Thanks for the link. There have been a few people in this thread making this point, and I was considering asking them to elaborate so that I can gauge what my risk is from using pip for python. I appreciate you providing a resource so I can go learn more about this

[–] arcterus@piefed.blahaj.zone 5 points 6 hours ago* (last edited 6 hours ago)

In a recent analysis, Adam Harvey found that among the 999 most popular crates on crates.io, around 17% contained code that do not match their code repository.

17%!

Let me rephrase this, 17% of the most popular Rust packages contain code that virtually nobody knows what it does (I can't imagine about the long tail which receives less attention).

Given that he lied about the results of the analysis he is using to prove his point, I find it hard to trust anything in this article.

In the analysis, Harvey said only 8 repositories did not match their upstream repos. The other problems were issues like not including the VCS info, squashing history, etc.

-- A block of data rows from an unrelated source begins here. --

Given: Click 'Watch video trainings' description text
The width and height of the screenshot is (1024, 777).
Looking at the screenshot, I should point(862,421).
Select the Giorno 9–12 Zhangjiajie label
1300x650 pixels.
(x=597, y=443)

EDIT: Also, I just noticed that he called it a "recent" analysis. It's roughly a two year old analysis. I expect things have improved a bit since then, especially since part of the problem was packaging using older versions of Cargo.

[–] anyhow2503@lemmy.world 5 points 9 hours ago (1 children)

The good news is that there already is a gold standard for supply chain security: the Go programming language.

Lmfao

[–] bright_side_@piefed.world 4 points 7 hours ago (1 children)

Competent standard lib + decentralized libs + checksum db.

While the article is a bit theatralic, it offers important arguments.

[–] anyhow2503@lemmy.world 1 points 58 minutes ago

There are some good points in it, though I wouldn't really consider go dependencies all that decentralized in practice and I don't understand how checksum db will protect against supply chain attacks with stolen credentials, but I admit I haven't looked into the details.